**ENTRIES:**
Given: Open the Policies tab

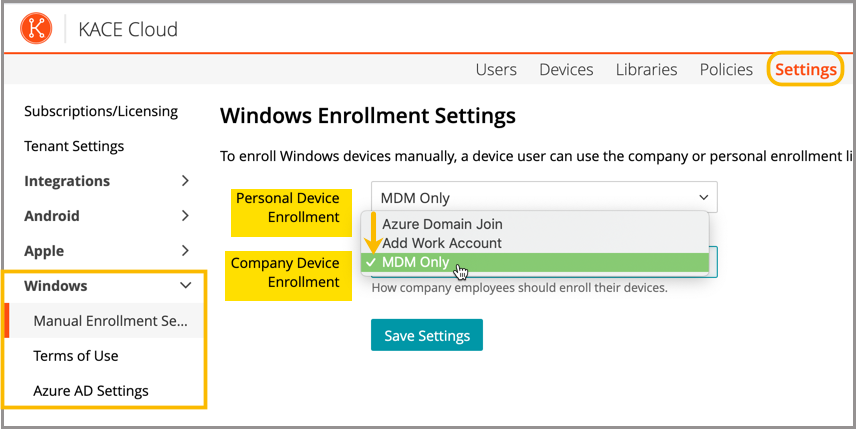Looking at the screenshot, I should coord(726,69).

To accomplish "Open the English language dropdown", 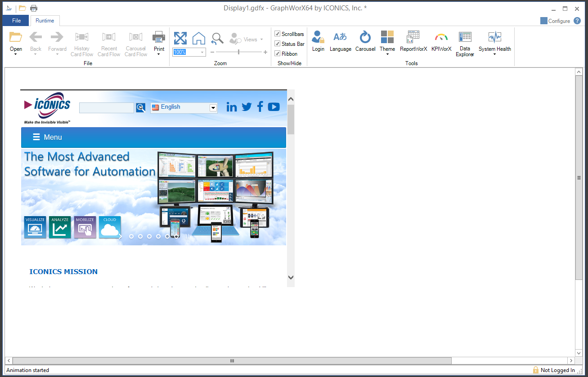I will pyautogui.click(x=213, y=108).
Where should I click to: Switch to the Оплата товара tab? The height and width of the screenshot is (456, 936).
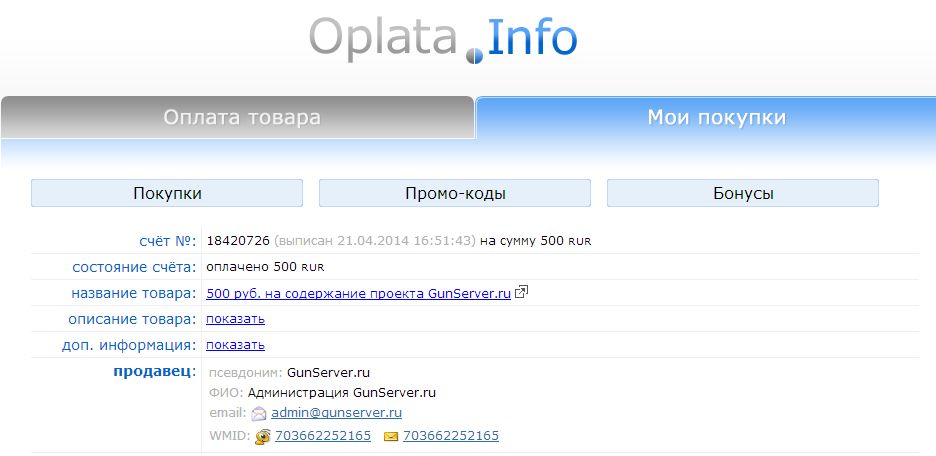click(x=241, y=118)
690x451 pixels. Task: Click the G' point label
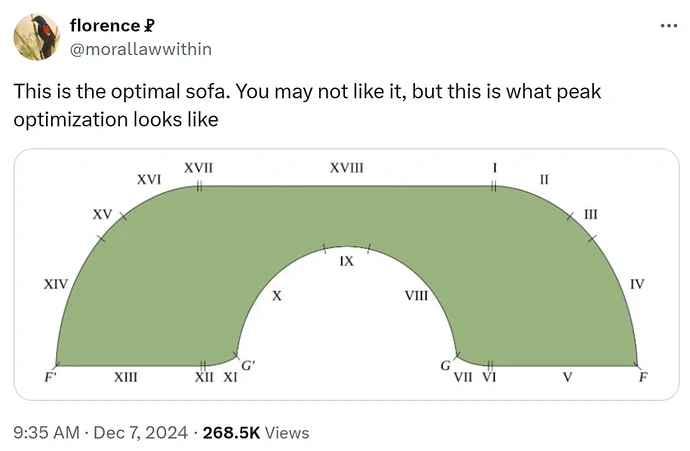pyautogui.click(x=248, y=365)
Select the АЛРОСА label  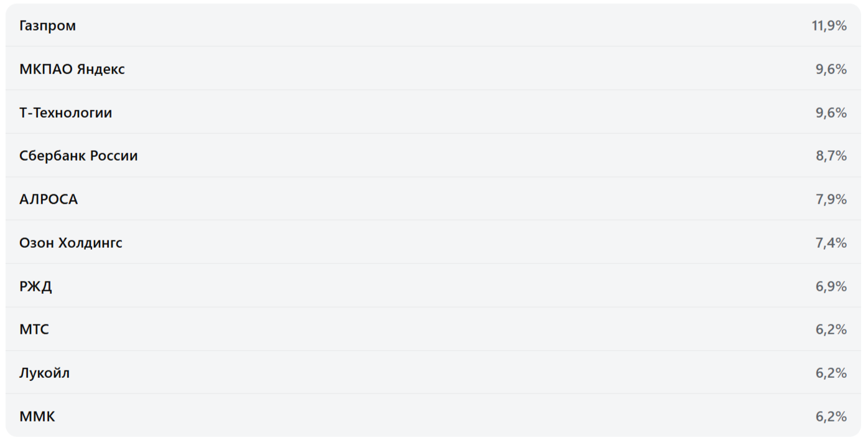49,199
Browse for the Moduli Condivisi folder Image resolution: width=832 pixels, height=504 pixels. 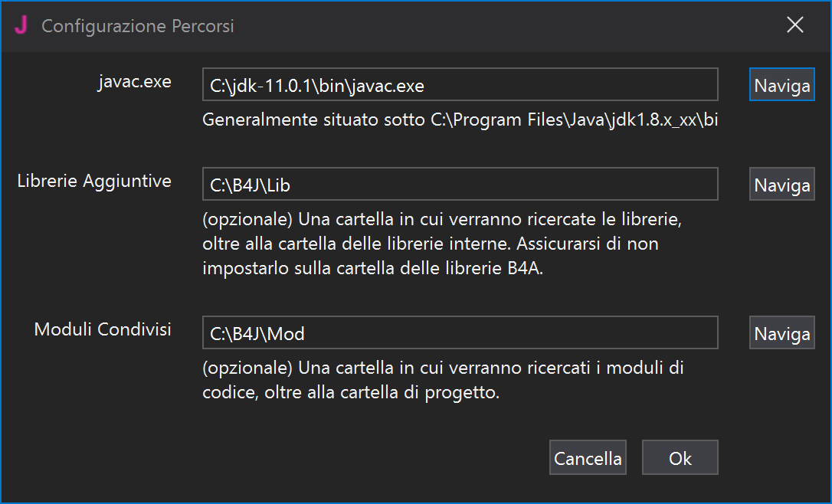(781, 333)

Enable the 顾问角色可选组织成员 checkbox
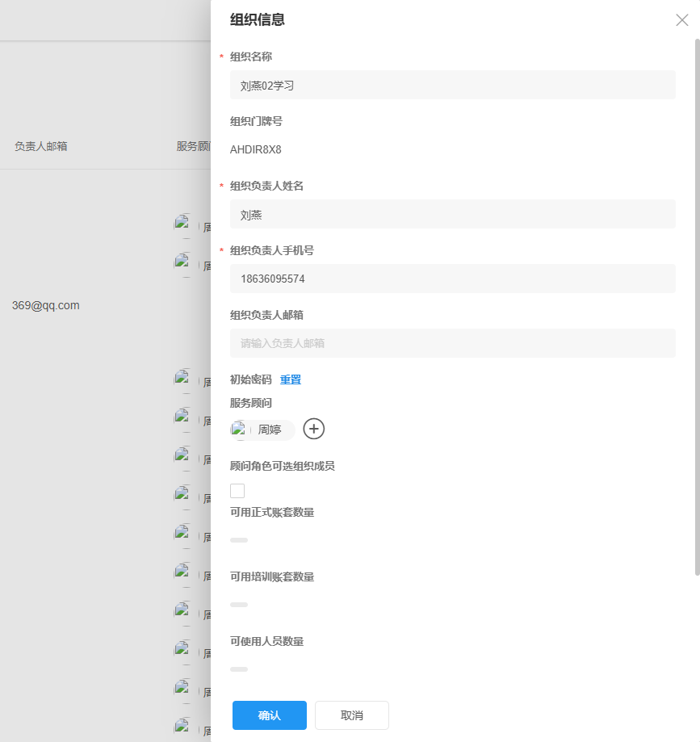coord(237,490)
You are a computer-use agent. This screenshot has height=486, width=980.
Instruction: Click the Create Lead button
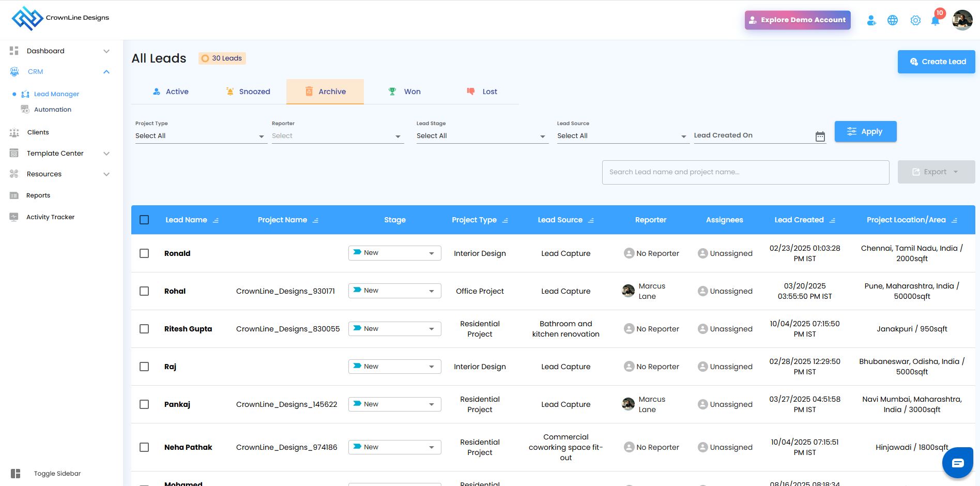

**WHAT NEEDS TO BE DONE:**
Please repeat the items from the line that contains "You are a computer-use" through the end of the items, replacing "Create Lead" with "Add Lead" and leaving everything else unchanged. Omit the pictures from your answer.

**ANSWER FOR THIS EXERCISE:**
You are a computer-use agent. This screenshot has height=486, width=980.
Instruction: Click the Add Lead button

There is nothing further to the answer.